Give back every record exactly.

--- The input Enclosed Below ---

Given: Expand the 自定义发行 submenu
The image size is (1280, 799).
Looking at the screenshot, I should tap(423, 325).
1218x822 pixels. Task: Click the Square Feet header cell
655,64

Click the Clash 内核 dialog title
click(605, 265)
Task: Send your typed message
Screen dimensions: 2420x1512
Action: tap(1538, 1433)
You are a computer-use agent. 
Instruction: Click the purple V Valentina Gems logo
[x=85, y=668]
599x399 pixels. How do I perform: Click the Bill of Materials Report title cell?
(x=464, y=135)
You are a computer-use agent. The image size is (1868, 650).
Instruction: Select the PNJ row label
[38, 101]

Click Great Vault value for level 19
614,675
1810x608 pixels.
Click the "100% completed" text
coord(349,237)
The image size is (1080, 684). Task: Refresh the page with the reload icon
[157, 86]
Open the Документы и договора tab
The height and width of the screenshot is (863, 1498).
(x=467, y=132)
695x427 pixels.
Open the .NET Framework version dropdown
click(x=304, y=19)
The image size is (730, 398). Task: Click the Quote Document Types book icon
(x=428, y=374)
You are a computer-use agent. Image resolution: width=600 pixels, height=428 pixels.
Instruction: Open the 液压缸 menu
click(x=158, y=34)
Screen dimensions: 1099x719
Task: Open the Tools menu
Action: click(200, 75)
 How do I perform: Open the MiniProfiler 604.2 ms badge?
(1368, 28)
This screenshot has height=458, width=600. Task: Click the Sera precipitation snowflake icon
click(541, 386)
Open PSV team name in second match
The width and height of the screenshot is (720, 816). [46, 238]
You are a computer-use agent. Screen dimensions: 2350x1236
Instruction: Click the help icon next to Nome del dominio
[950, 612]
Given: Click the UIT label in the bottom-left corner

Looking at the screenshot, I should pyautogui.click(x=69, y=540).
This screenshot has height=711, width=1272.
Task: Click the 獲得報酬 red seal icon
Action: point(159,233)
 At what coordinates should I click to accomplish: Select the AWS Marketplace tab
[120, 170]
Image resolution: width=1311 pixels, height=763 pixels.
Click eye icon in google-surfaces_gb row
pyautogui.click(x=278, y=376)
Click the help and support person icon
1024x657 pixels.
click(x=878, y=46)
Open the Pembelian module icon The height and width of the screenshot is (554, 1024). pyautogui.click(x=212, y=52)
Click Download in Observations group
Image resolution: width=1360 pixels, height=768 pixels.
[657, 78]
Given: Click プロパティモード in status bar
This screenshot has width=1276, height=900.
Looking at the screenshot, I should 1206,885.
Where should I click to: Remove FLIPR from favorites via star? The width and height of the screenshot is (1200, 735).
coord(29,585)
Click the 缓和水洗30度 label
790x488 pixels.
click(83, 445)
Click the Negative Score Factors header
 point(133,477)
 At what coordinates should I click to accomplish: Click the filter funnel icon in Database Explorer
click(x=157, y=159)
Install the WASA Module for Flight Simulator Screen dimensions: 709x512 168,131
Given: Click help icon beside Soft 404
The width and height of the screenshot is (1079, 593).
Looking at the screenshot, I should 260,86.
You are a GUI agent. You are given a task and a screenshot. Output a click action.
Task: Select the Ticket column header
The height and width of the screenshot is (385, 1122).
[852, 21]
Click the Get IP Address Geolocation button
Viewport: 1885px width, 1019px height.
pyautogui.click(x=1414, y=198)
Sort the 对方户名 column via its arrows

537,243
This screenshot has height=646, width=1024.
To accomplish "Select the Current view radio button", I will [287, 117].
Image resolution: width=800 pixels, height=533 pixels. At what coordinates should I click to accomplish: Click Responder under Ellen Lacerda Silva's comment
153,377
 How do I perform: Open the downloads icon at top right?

--- End of Enclosed The input ---

• _Completed task_
Given: Expand the 自定义发行 submenu
The image size is (1280, 799).
Looking at the screenshot, I should tap(423, 325).
1218x822 pixels. Task: Click the Square Feet header cell
655,64

Click the Clash 内核 dialog title
click(605, 265)
Task: Send your typed message
Screen dimensions: 2420x1512
Action: tap(1538, 1433)
You are a computer-use agent. 
Instruction: Click the purple V Valentina Gems logo
[x=85, y=668]
599x399 pixels. How do I perform: Click the Bill of Materials Report title cell?
(x=464, y=135)
You are a computer-use agent. The image size is (1868, 650).
Instruction: Select the PNJ row label
[38, 101]

Click Great Vault value for level 19
614,675
1810x608 pixels.
Click the "100% completed" text
coord(349,237)
The image size is (1080, 684). Task: Refresh the page with the reload icon
[157, 86]
Open the Документы и договора tab
The height and width of the screenshot is (863, 1498).
(x=467, y=132)
695x427 pixels.
Open the .NET Framework version dropdown
click(x=304, y=19)
The image size is (730, 398). Task: Click the Quote Document Types book icon
(x=428, y=374)
You are a computer-use agent. Image resolution: width=600 pixels, height=428 pixels.
Instruction: Open the 液压缸 menu
click(x=158, y=34)
Screen dimensions: 1099x719
Task: Open the Tools menu
Action: click(200, 75)
 How do I perform: Open the MiniProfiler 604.2 ms badge?
(1368, 28)
This screenshot has height=458, width=600. Task: Click the Sera precipitation snowflake icon
click(541, 386)
Open PSV team name in second match
The width and height of the screenshot is (720, 816). [46, 238]
You are a computer-use agent. Screen dimensions: 2350x1236
Instruction: Click the help icon next to Nome del dominio
[950, 612]
Given: Click the UIT label in the bottom-left corner

Looking at the screenshot, I should pyautogui.click(x=69, y=540).
This screenshot has height=711, width=1272.
Task: Click the 獲得報酬 red seal icon
Action: point(159,233)
 At what coordinates should I click to accomplish: Select the AWS Marketplace tab
[120, 170]
Image resolution: width=1311 pixels, height=763 pixels.
Click eye icon in google-surfaces_gb row
pyautogui.click(x=278, y=376)
Click the help and support person icon
1024x657 pixels.
click(x=878, y=46)
Open the Pembelian module icon The height and width of the screenshot is (554, 1024). pyautogui.click(x=212, y=52)
Click Download in Observations group
Image resolution: width=1360 pixels, height=768 pixels.
[657, 78]
Given: Click プロパティモード in status bar
This screenshot has width=1276, height=900.
Looking at the screenshot, I should 1206,885.
Where should I click to: Remove FLIPR from favorites via star? The width and height of the screenshot is (1200, 735).
coord(29,585)
Click the 缓和水洗30度 label
790x488 pixels.
click(83, 445)
Click the Negative Score Factors header
 point(133,477)
 At what coordinates should I click to accomplish: Click the filter funnel icon in Database Explorer
click(x=157, y=159)
Install the WASA Module for Flight Simulator Screen dimensions: 709x512 168,131
Given: Click help icon beside Soft 404
The width and height of the screenshot is (1079, 593).
Looking at the screenshot, I should 260,86.
You are a GUI agent. You are given a task and a screenshot. Output a click action.
Task: Select the Ticket column header
The height and width of the screenshot is (385, 1122).
[852, 21]
Click the Get IP Address Geolocation button
Viewport: 1885px width, 1019px height.
pyautogui.click(x=1414, y=198)
Sort the 对方户名 column via its arrows

537,243
This screenshot has height=646, width=1024.
To accomplish "Select the Current view radio button", I will [287, 117].
Image resolution: width=800 pixels, height=533 pixels. At what coordinates should I click to accomplish: Click Responder under Ellen Lacerda Silva's comment
153,377
 How do I perform: Open the downloads icon at top right?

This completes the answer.